**** SUPPLIED MATERIAL ****

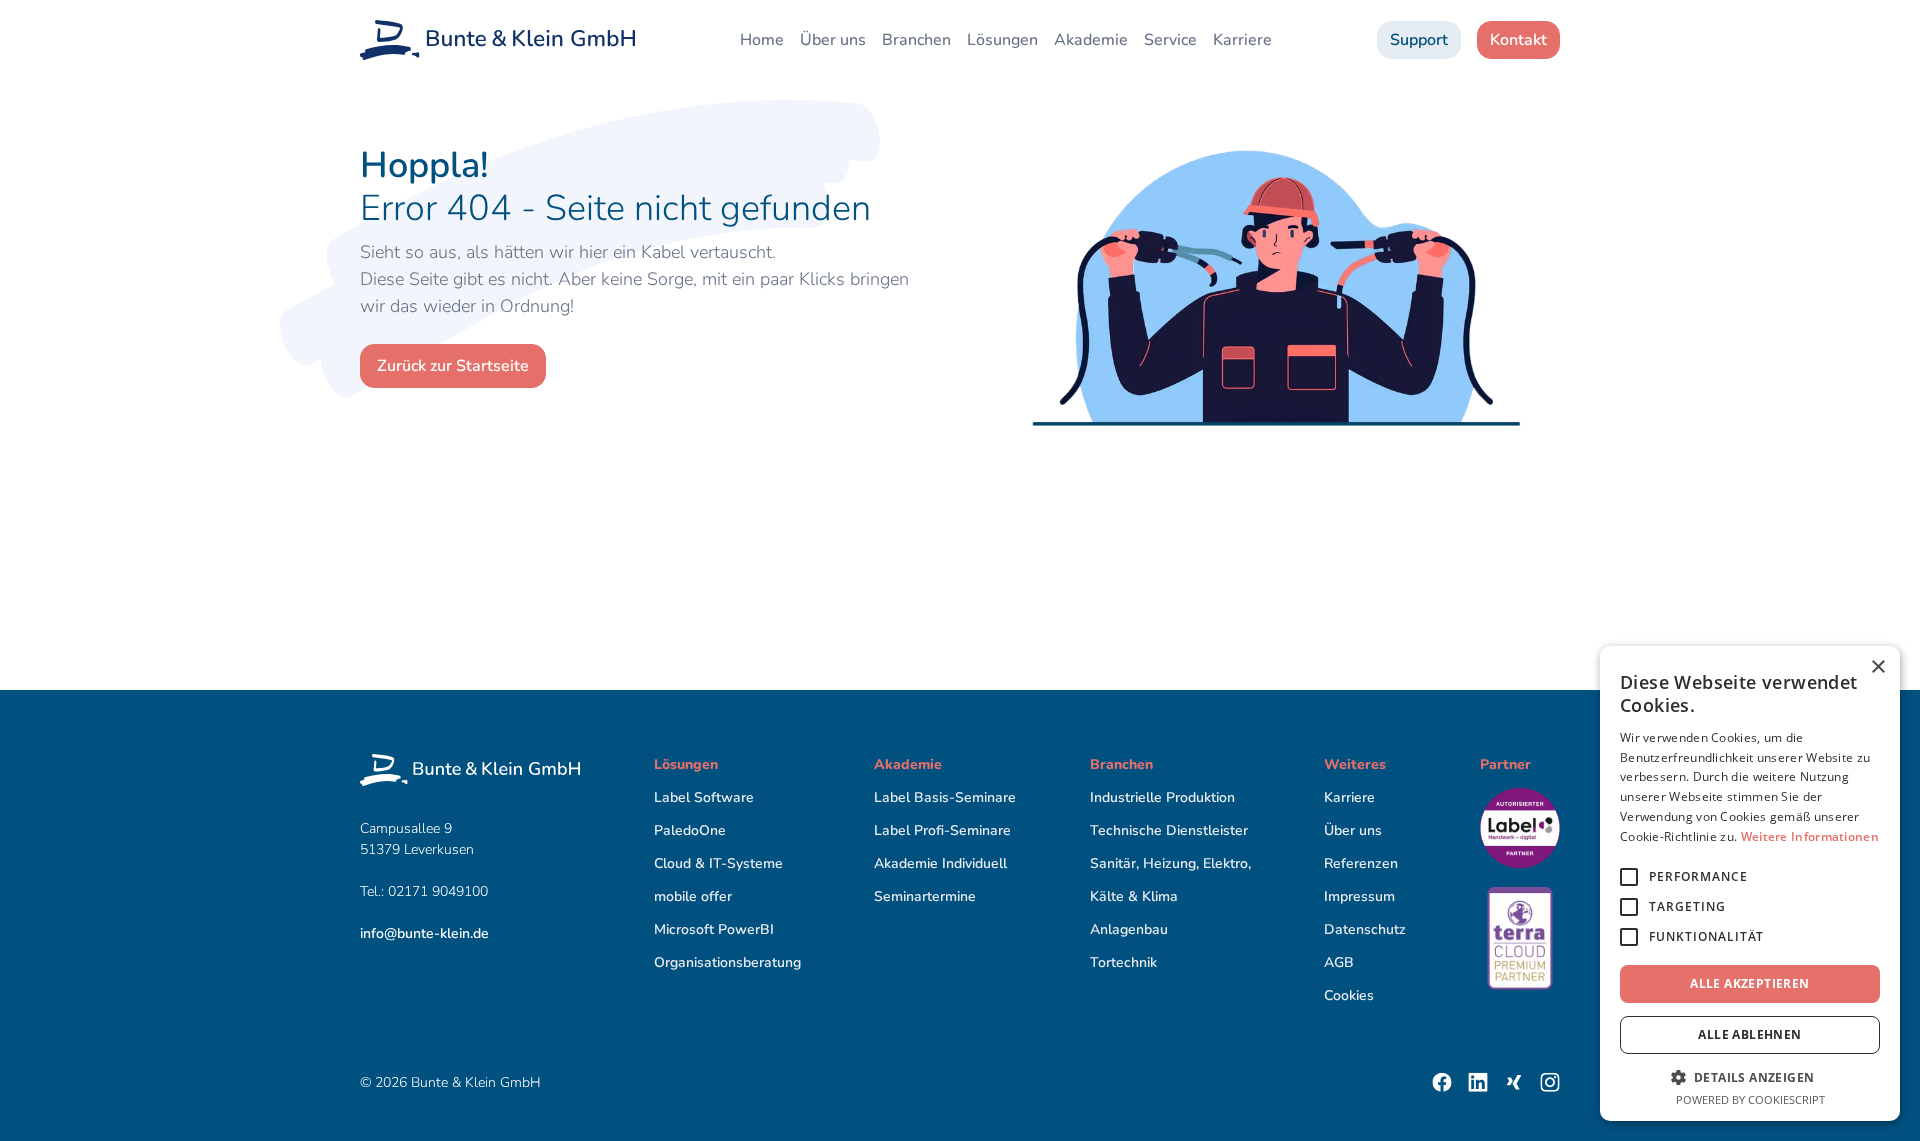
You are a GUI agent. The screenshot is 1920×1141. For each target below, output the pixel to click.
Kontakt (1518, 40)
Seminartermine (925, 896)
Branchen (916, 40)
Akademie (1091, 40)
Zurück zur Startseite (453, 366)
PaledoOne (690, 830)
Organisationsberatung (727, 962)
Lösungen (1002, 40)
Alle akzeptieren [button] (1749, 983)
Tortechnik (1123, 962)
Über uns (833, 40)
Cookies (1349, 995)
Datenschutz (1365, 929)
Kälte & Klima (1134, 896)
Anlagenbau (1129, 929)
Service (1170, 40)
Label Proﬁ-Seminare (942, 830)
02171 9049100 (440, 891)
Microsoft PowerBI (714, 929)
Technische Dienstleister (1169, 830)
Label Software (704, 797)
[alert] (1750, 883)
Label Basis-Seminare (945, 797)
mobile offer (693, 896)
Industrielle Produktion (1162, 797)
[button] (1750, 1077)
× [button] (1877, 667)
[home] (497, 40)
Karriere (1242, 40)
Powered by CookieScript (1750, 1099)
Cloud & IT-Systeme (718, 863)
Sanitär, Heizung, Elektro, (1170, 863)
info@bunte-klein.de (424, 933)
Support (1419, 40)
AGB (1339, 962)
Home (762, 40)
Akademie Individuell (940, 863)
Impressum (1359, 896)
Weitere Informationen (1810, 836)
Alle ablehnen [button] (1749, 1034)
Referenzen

****

Reproduce only the lines from the beginning of the data through the line that contains "Cloud & IT-Systeme (718, 863)", both included, and please drop the pictures.

PROBLEM SOLUTION:
You are a GUI agent. The screenshot is 1920×1141. For each target below, output the pixel to click.
Kontakt (1518, 40)
Seminartermine (925, 896)
Branchen (916, 40)
Akademie (1091, 40)
Zurück zur Startseite (453, 366)
PaledoOne (690, 830)
Organisationsberatung (727, 962)
Lösungen (1002, 40)
Alle akzeptieren [button] (1749, 983)
Tortechnik (1123, 962)
Über uns (833, 40)
Cookies (1349, 995)
Datenschutz (1365, 929)
Kälte & Klima (1134, 896)
Anlagenbau (1129, 929)
Service (1170, 40)
Label Proﬁ-Seminare (942, 830)
02171 9049100 (440, 891)
Microsoft PowerBI (714, 929)
Technische Dienstleister (1169, 830)
Label Software (704, 797)
[alert] (1750, 883)
Label Basis-Seminare (945, 797)
mobile offer (693, 896)
Industrielle Produktion (1162, 797)
[button] (1750, 1077)
× [button] (1877, 667)
[home] (497, 40)
Karriere (1242, 40)
Powered by CookieScript (1750, 1099)
Cloud & IT-Systeme (718, 863)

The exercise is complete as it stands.